Paraguay: Starting a supply chain that includes indigenous communities

Hemp stakeholders in Paraguay are developing a supply chain based on production that starts with local indigenous communities and ends up in a growing volume of exports.

With a hemp law on the books since 2019, local companies have been advancing rapidly in the manufacture and export of raw materials and finished products, said Lorenzo Rolim da Silva, president of the Latin American Industrial Hemp Association (LAIHA).

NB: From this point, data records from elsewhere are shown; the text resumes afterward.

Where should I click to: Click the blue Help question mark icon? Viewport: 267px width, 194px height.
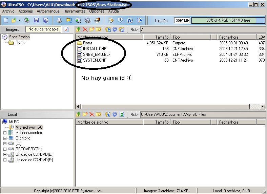pos(129,20)
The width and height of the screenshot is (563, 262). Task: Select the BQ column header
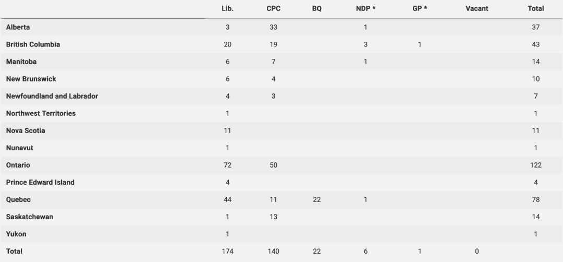point(317,8)
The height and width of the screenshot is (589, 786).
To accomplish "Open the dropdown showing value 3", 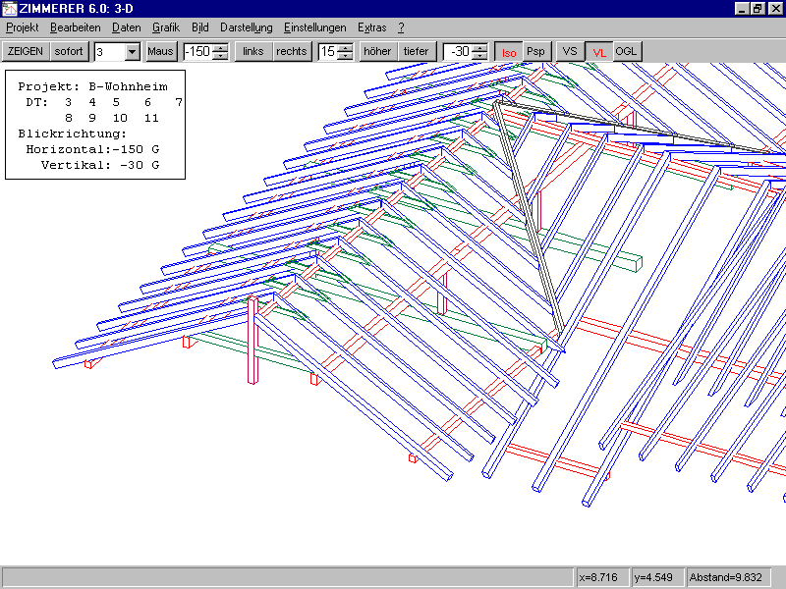I will click(132, 52).
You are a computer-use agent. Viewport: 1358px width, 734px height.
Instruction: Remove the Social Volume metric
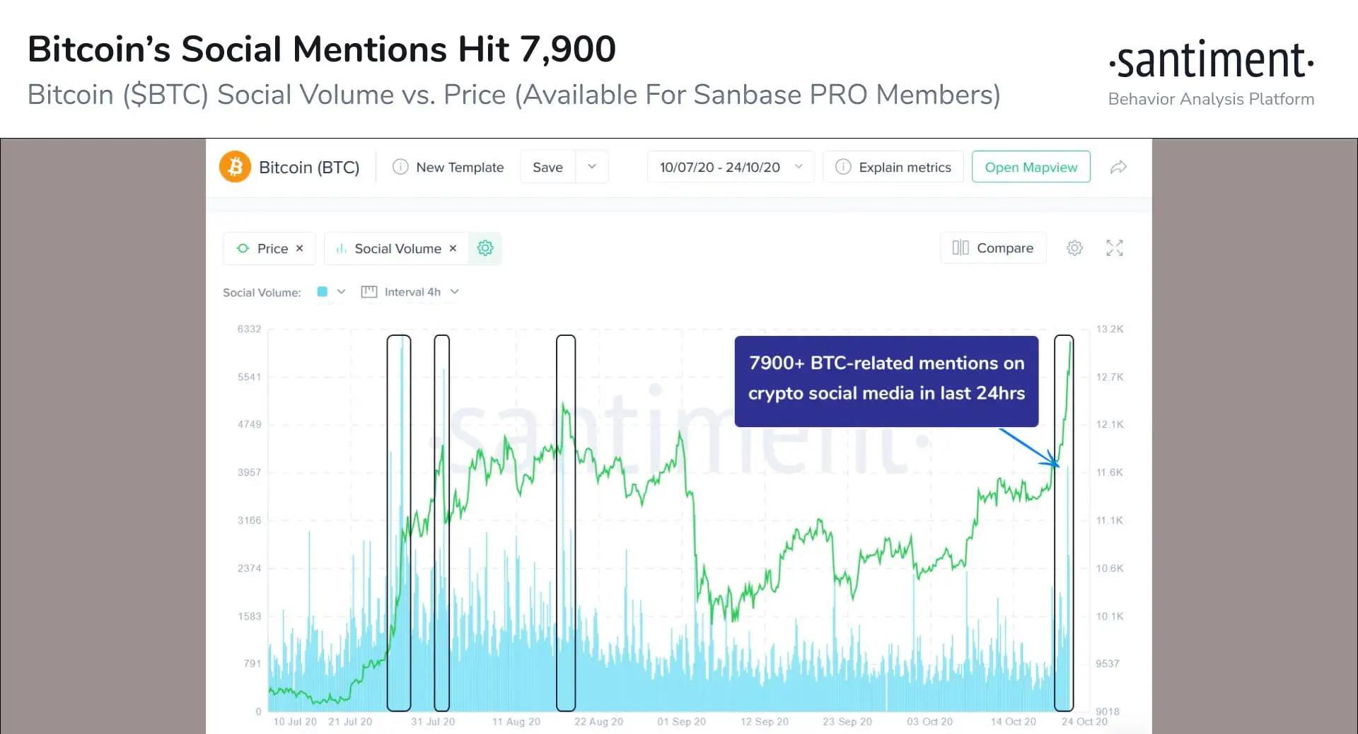point(453,248)
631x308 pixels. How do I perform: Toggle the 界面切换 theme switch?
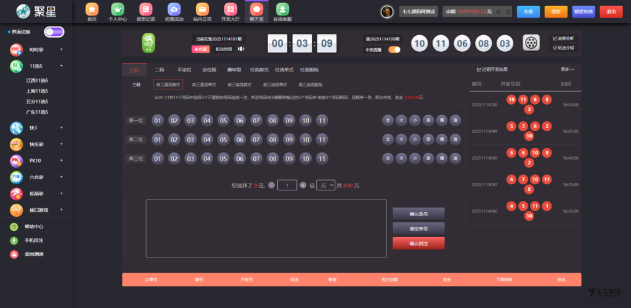(54, 31)
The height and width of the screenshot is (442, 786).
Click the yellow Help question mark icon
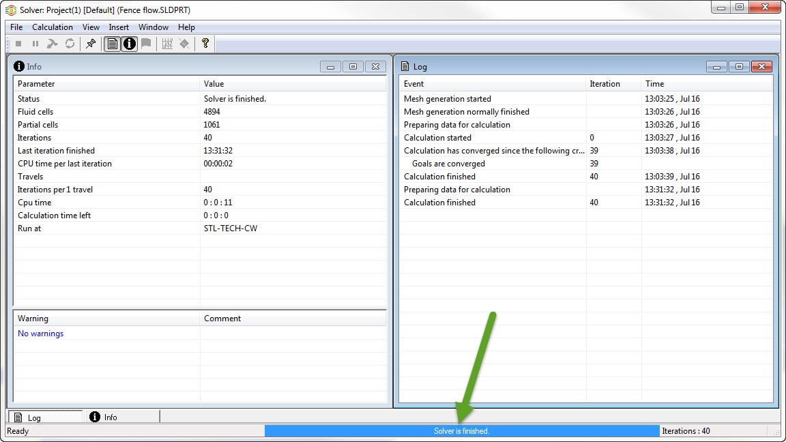(205, 44)
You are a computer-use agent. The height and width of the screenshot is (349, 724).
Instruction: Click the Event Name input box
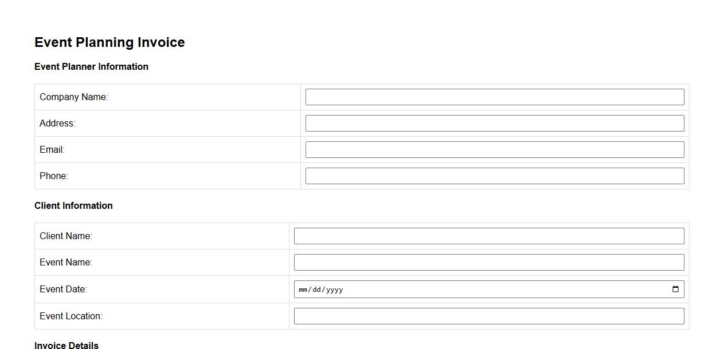pos(488,263)
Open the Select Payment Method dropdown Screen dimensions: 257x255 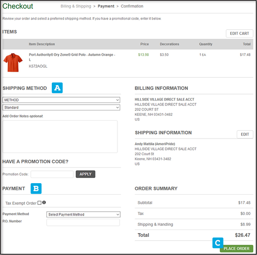point(83,214)
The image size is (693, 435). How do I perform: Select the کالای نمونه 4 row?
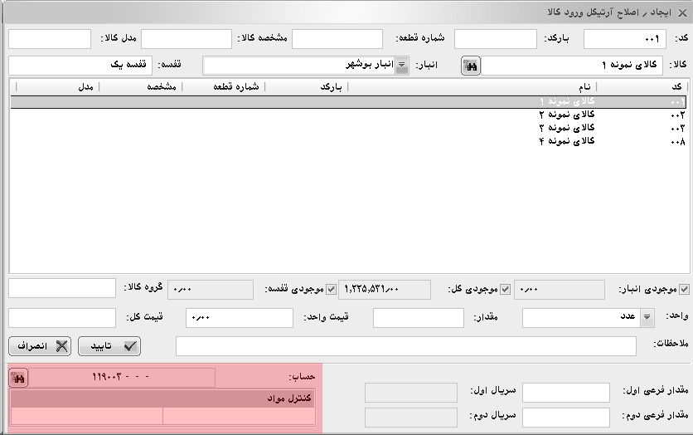(x=564, y=141)
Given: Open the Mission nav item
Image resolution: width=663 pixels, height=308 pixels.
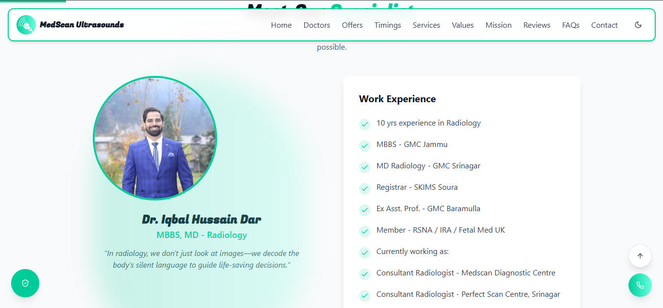Looking at the screenshot, I should (x=498, y=25).
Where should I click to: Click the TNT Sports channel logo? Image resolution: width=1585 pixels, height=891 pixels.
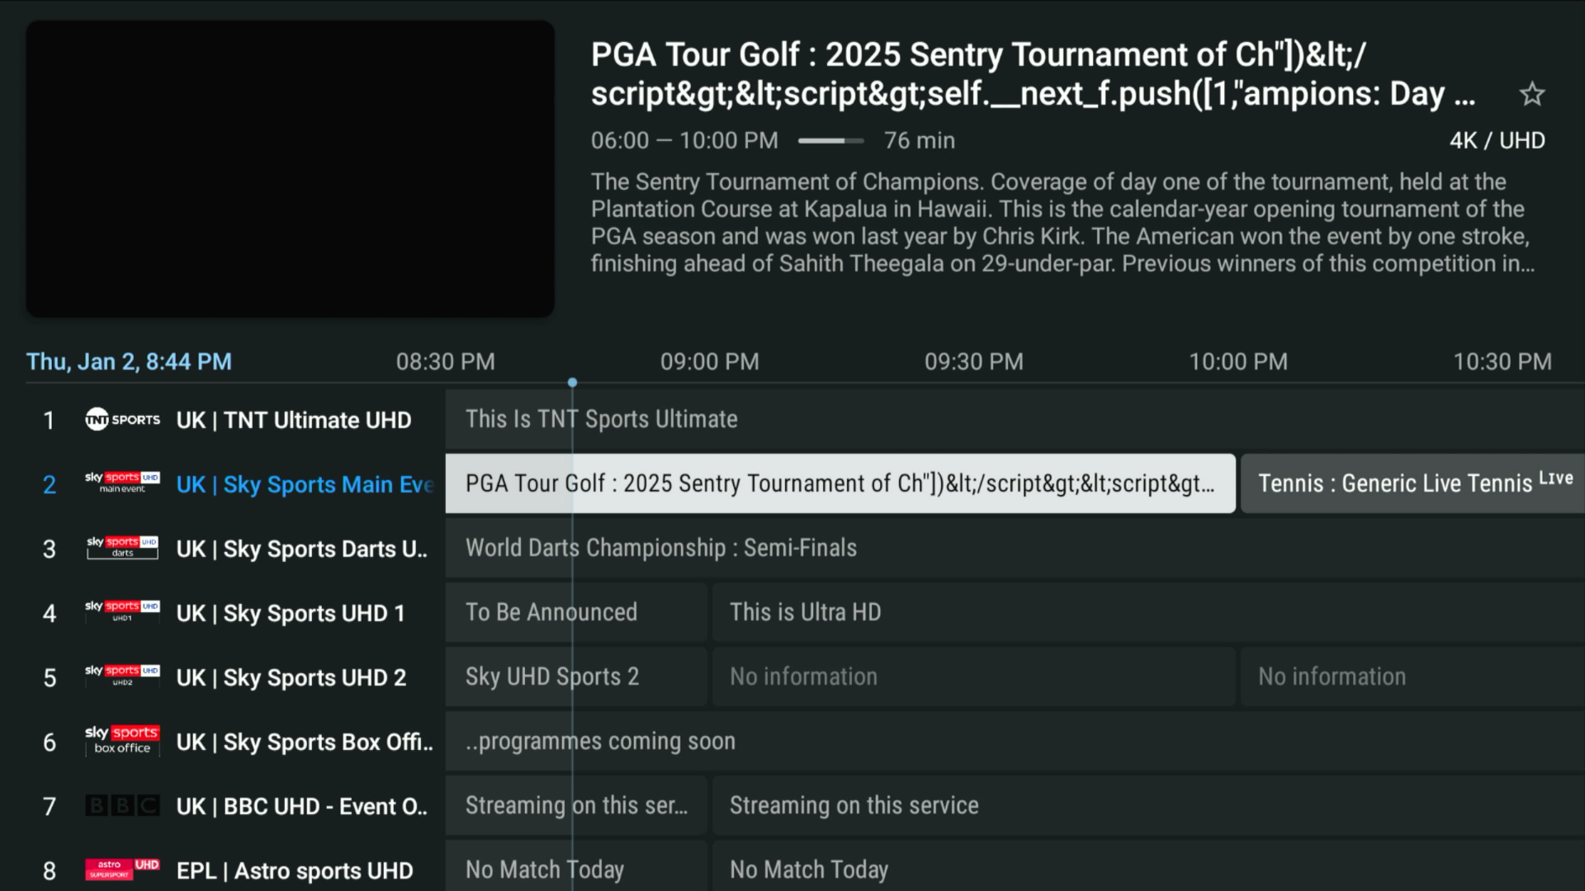[x=122, y=420]
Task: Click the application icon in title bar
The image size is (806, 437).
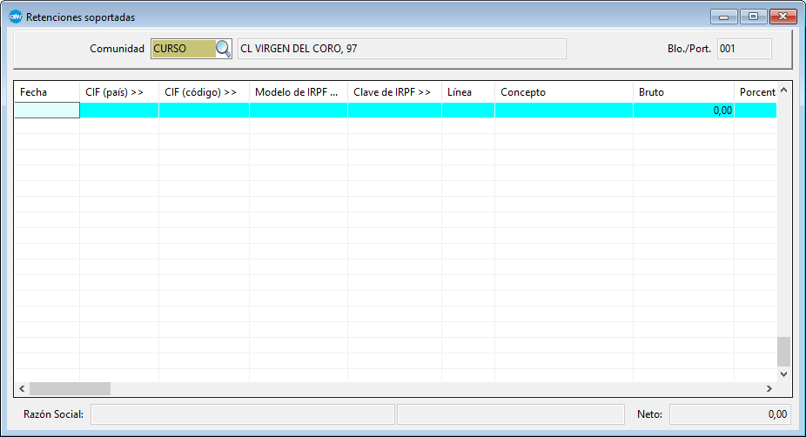Action: point(15,17)
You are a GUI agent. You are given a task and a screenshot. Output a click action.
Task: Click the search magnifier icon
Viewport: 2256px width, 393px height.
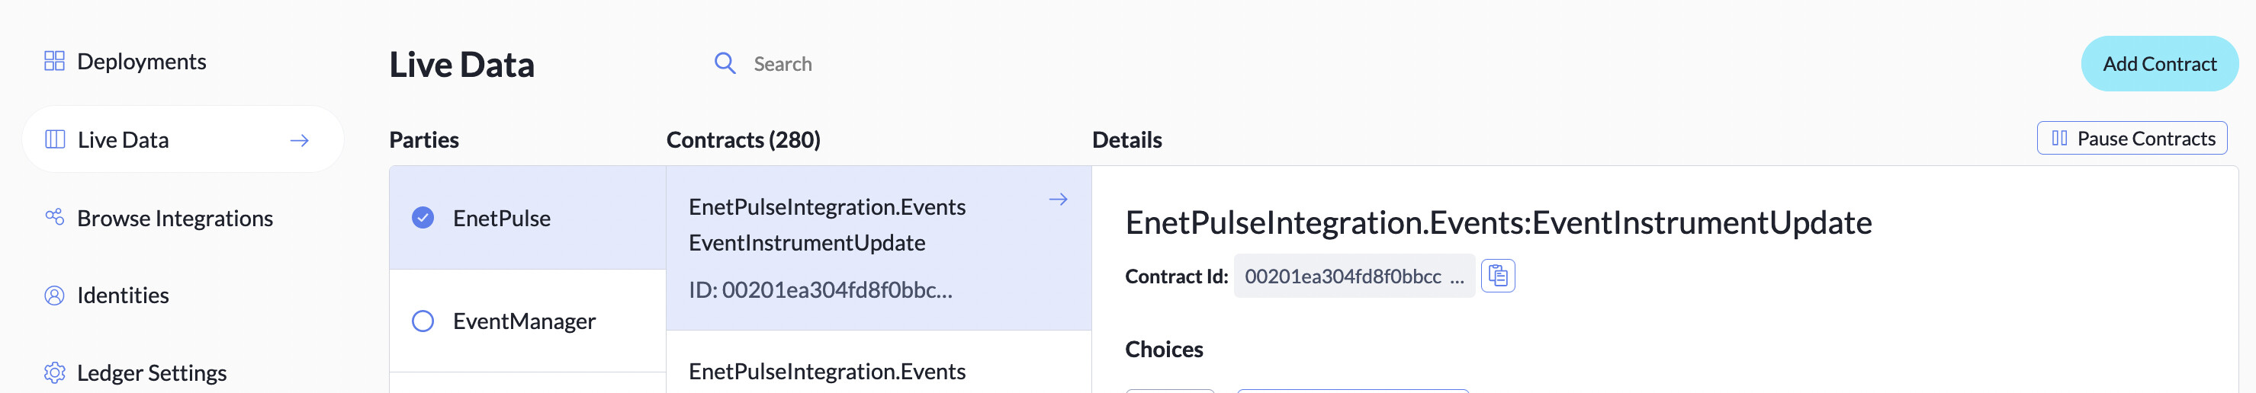click(724, 63)
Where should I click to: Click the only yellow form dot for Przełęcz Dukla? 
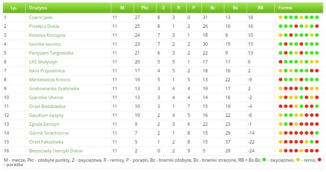(x=306, y=26)
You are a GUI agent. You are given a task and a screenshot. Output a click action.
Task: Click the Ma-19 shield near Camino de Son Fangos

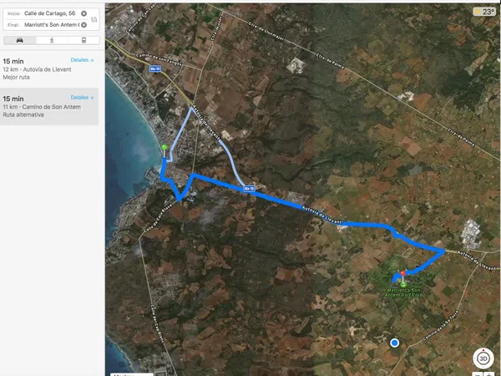coord(155,69)
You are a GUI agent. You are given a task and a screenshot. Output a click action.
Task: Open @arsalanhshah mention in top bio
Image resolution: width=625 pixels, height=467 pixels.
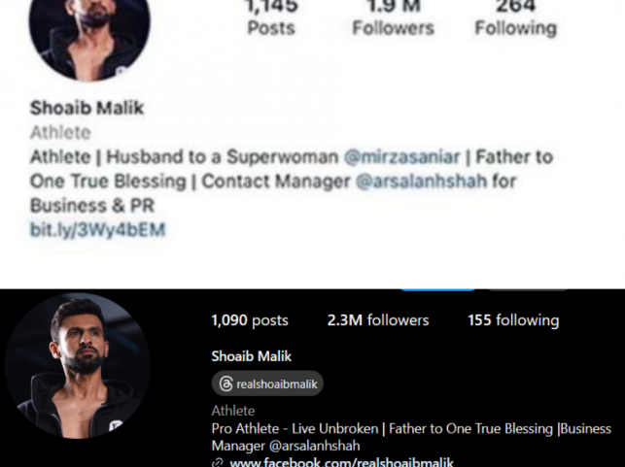pyautogui.click(x=421, y=182)
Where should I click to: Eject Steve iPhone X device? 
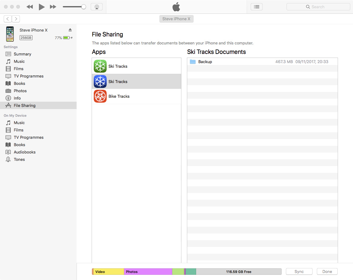[x=70, y=30]
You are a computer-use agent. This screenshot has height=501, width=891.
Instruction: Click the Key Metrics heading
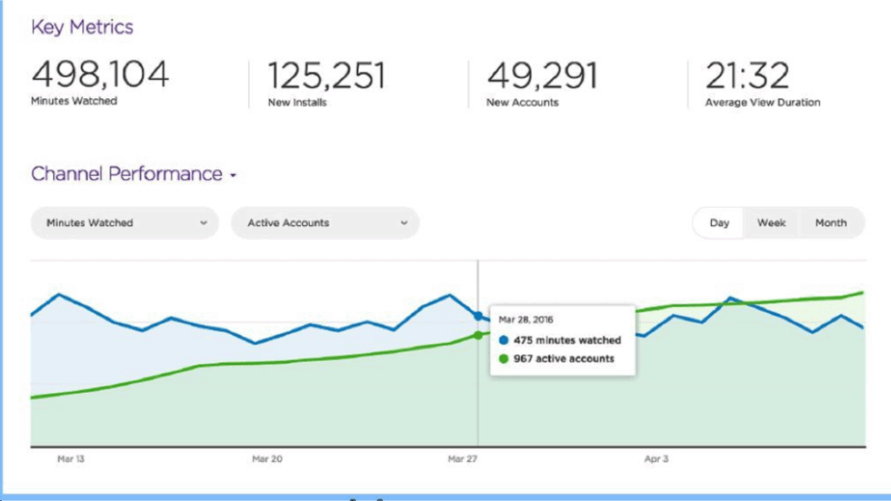[82, 27]
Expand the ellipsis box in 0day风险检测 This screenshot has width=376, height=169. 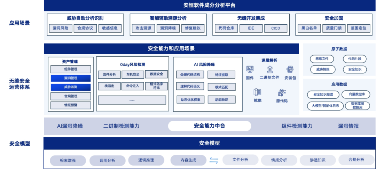click(x=132, y=100)
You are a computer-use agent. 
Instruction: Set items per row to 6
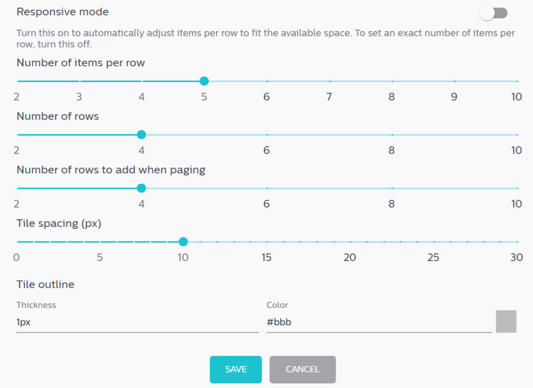(x=267, y=81)
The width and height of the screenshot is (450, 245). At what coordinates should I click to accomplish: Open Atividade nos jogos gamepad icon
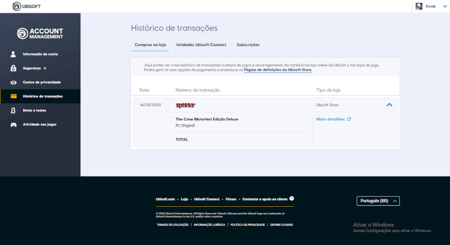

The indigenous communities, which historically suffered the worst consequences of drug trafficking and a lack of economic opportunities, are now legally producing hemp for grain and fiber, Rolim da Silva said. Seeds are being donated by local licensed hemp companies and technical instructions on how to grow are being provided to farmers through partnerships between the companies and local government.

Added value
“Paraguay once again marks a historic milestone by becoming the first nation in the world to plant industrial cannabis with an indigenous community,” said Marcelo Demp, CEO of Paraguay-based food maker Healthy Grains and Vice President of the LAIHA. “It is very important to achieve the inclusion of indigenous peoples through this type of production, especially in an area that is medicinal plants, which they are more than familiar with,” said Jennifer Snaider, president of Deutsch Import S.R.L., a Paraguayan company that makes teas from hemp leaves and other Paraguayan herbs under the Cannafusion brand, and a peanut butter with hemp hearts, called Nature Seeds. The products are designed and manufactured in Paraguay.